Geospatial Data Ingestion

This page gives you tools to make your data fast to read so your UDFs are more responsive.

Why Ingestion?

The whole purpose of Fused is to speed up data science pipelines. To make this happen we need data to be responsive, regardless of size. The ideal solution is to have all data sitting in RAM right next to compute, but in real-world applications:

Datasets (especially geospatial data) can be in the Tb or Pb range which rarely fit in storage, let alone RAM
Compute needs to be scaled up and down depending on workloads

One solution is Cloud Optimized formats: Data lives in the cloud but also leverages file formats that are fast to access. Just putting a .zip file that needs to be uncompressed at every read on an S3 bucket is still very slow. Ingested data should be:

On the cloud so dataset size doesn't matter (AWS S3, Google Cloud Storage, etc.)
Partitioned (broken down into smaller pieces that are fast to retrieve so we can load only sections of the dataset we need)

This makes it fast to read for any UDF, so developing in Workbench UDF Builder & running UDFs is a lot faster & responsive!

When is ingestion needed?

You don't always need to ingest your file into a cloud, geo-partitioned format:

Small files (< 100Mb) that are fast to open (already in .parquet) that you only read once

Example of data you should ingest: 1Gb .zip of shapefile

.zip means you need to unzip your file each time you open it. This slows down working with the data every time.
shapefile contains multiple files, it isn't the fastest to read

Example of data you don't need to ingest: 50Mb .parquet

Even if the data isn't geo-partitioned, loading this data should be fast enough

Ingest Geospatial Table Data

To run an ingestion job on vector data we need:

Input data - This could be CSV files, a .zip containing shapefiles or any other non-partitioned data
A cloud directory - Where we save ingested data and later access it through UDFs

Our ingestion process:

Uploads the input
Creates geo-partitions of the input data

This is defined with fused.ingest():

# Run this locally - not in Workbench
job = fused.ingest(
    input="https://www2.census.gov/geo/tiger/TIGER_RD18/LAYER/TRACT/tl_rd22_11_tract.zip",
    output="s3://fused-users/fused/max/census/dc_tract/", # <- replace with your own path,
)

Ingestion jobs often take more than a few seconds and require a lot of RAM, making this a large run. Use run_batch() so your ingestion job can take as long as needed.

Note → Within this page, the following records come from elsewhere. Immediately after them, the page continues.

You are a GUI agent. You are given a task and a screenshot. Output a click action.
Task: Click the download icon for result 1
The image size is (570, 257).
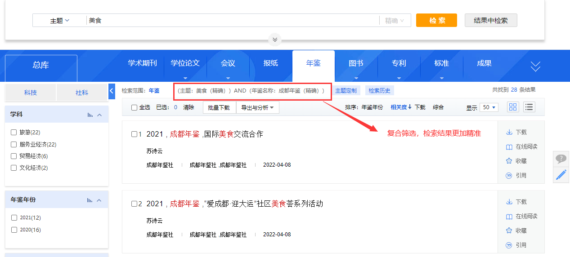pos(509,132)
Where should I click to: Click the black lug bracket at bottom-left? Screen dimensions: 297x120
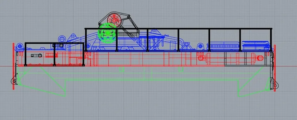click(14, 82)
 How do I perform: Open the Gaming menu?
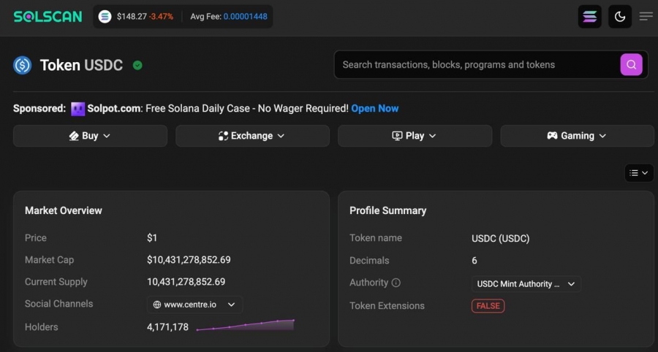click(577, 136)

# Run this locally - not in Workbench
job_id = job.run_batch()

tip

Refer to the dedicated documentation page for fused.ingest() for more details on all parameters

Reading Ingested Data

Ingested tables can easily be read with the Fused utility function table_to_tile, which spatially filters the dataset and reads only the chunks within a specified polygon.

@fused.udf
def udf(
    bounds: fused.types.Bounds = None, 
    table="s3://fused-asset/infra/building_msft_us/"
):
    common = fused.load("https://github.com/fusedio/udfs/tree/fbf5682/public/common/")
    return common.table_to_tile(bounds, table)

The `_sample` File

When fused.ingest() runs, it creates a folder of partitioned Parquet files alongside a small file called _sample:

s3://fused-asset/infra/building_msft_us/
  ├── 0.parquet
  ├── 1.parquet
  ├── 2.parquet
  ├── ...
  └── _sample        ← spatial index

Each numbered Parquet file can contain multiple row groups (chunks). _sample is the spatial index that maps every chunk to its geographic extent so readers can skip irrelevant files entirely.

Reading `_sample`

You can read the spatial index to inspect chunk bounding boxes:

df = fused.get_chunks_metadata("s3://fused-asset/infra/building_msft_us/")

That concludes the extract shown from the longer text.